As far as I know, the Church has never been known as Ecclesia Amicabilis. That is not because she is unfriendly. It is because while the love of God in Christ will shine forth in the life of Christ's Church (for we reflect the love which is lavished on us by the Lover of our souls, Whose banner over us is love) and is expressed by different people and different churches according to a variety of temperaments and cultures, and will be expressed in more celebratory ways in happier times and less so in times of great affliction and trouble, there is one thing that is far more constant wherever the Church is to be found. Namely, she is Ecclesia Orans, that is, she is known by the prayerful attitude which marks her gatherings, and by which her places of worship are treated by her members.
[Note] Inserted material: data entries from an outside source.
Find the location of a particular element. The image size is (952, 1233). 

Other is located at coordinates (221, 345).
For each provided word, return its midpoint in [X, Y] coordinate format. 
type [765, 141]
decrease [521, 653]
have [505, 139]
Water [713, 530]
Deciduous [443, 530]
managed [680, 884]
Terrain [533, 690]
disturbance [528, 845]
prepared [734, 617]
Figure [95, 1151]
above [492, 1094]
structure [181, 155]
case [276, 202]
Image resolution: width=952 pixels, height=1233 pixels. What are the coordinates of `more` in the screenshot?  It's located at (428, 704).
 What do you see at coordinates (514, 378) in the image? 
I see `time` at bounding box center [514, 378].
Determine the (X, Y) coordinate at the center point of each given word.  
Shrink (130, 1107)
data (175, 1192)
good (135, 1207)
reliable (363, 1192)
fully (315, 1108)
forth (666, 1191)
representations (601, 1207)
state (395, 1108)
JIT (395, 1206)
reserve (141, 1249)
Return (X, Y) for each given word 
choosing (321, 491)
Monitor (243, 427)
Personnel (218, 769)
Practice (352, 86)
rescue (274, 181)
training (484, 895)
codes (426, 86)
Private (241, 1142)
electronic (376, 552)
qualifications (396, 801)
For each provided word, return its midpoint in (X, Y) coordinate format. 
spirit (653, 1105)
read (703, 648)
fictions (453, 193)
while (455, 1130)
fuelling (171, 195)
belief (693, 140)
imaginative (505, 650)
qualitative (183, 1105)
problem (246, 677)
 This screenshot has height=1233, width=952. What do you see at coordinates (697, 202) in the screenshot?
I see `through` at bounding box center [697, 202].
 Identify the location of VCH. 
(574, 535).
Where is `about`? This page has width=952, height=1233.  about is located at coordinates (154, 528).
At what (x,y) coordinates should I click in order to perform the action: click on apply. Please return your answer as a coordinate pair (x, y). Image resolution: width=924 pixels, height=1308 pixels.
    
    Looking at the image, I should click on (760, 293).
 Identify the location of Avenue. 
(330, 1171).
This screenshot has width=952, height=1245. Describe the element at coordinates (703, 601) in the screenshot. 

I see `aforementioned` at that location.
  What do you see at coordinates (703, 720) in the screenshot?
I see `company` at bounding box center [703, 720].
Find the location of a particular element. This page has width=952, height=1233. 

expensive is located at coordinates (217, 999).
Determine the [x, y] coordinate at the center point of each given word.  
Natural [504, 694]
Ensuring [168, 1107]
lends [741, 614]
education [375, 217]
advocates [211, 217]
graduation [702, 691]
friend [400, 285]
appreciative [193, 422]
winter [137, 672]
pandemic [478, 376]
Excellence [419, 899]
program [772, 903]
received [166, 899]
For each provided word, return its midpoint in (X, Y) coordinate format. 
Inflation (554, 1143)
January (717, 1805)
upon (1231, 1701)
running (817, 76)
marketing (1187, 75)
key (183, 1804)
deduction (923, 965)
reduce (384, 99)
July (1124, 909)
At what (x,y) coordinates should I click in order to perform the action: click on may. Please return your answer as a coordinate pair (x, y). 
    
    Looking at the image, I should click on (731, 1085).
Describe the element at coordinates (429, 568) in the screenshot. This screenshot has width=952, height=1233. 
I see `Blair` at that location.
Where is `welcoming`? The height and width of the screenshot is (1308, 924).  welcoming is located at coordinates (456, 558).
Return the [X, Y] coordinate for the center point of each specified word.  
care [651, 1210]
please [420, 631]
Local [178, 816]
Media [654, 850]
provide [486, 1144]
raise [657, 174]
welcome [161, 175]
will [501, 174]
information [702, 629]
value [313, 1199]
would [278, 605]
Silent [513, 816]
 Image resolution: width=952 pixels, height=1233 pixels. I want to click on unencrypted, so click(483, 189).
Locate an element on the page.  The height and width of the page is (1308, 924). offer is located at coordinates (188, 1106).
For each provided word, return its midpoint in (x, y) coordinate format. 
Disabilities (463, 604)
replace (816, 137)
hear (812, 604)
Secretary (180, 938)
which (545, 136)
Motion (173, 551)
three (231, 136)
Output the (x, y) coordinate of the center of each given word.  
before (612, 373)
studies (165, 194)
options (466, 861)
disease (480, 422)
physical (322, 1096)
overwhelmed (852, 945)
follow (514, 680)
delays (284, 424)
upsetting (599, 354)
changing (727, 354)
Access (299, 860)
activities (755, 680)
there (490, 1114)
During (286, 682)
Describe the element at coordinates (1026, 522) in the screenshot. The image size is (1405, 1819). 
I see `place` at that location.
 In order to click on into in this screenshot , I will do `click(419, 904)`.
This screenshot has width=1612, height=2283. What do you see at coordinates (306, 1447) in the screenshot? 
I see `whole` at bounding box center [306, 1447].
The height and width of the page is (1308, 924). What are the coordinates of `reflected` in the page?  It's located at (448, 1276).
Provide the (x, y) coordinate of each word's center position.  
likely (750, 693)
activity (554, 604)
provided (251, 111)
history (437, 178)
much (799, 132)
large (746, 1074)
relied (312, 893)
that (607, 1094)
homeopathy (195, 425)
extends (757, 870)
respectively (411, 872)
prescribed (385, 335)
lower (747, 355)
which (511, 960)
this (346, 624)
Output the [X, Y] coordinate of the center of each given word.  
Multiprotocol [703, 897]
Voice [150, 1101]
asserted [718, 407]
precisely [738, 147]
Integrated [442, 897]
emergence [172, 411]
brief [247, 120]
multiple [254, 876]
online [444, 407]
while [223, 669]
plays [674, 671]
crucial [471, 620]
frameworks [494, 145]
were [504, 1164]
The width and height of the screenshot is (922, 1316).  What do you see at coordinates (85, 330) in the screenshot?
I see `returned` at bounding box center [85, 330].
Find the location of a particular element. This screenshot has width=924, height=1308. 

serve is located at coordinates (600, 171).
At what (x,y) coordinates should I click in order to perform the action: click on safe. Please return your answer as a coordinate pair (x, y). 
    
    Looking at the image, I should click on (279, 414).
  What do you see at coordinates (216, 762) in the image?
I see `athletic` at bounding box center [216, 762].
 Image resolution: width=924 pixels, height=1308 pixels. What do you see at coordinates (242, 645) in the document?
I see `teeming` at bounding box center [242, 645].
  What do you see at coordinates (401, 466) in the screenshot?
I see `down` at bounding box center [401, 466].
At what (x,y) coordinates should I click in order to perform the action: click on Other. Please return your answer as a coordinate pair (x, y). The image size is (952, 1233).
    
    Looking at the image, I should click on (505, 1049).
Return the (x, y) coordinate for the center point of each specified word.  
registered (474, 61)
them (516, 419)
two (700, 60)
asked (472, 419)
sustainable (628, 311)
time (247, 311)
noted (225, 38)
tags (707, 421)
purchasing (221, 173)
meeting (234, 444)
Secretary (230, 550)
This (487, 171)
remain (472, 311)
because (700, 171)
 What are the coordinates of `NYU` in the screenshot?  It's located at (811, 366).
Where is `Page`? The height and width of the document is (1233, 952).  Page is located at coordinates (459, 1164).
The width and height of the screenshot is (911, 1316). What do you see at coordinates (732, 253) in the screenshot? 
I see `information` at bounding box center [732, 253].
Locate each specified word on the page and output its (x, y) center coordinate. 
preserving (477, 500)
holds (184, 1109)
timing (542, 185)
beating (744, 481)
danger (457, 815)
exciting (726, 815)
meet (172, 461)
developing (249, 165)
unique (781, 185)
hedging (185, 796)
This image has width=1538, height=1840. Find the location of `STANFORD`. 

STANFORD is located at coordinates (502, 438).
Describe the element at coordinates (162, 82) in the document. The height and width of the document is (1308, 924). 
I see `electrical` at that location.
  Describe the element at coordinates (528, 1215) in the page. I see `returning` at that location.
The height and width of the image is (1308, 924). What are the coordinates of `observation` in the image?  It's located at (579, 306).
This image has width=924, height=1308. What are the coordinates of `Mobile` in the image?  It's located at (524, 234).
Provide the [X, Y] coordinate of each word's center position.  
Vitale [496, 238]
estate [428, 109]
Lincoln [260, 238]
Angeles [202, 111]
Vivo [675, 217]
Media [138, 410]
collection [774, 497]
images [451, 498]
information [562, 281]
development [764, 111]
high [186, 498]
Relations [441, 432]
Courtesy itself should prevent us from joviality and loud fraternizing within the church's spaces of worship, that is, certainly in the nave itself, for even if I have no interest in sticking around to pray, or must get downstairs to help with this or that, someone else might want to pray for a few minutes, right there in the pew, and my behavior ought not cause any disturbance to that brother or sister. I encourage my fellow Lutherans, therefore, to ponder anew the nature of the church's space, and consider what we are doing and whether it is healthy, and whether our efforts at friendliness and hospitality toward visitors could be realized in ways which better complement rather than compromise the prayer and reverence which we ought to be encouraging and fostering in the Church.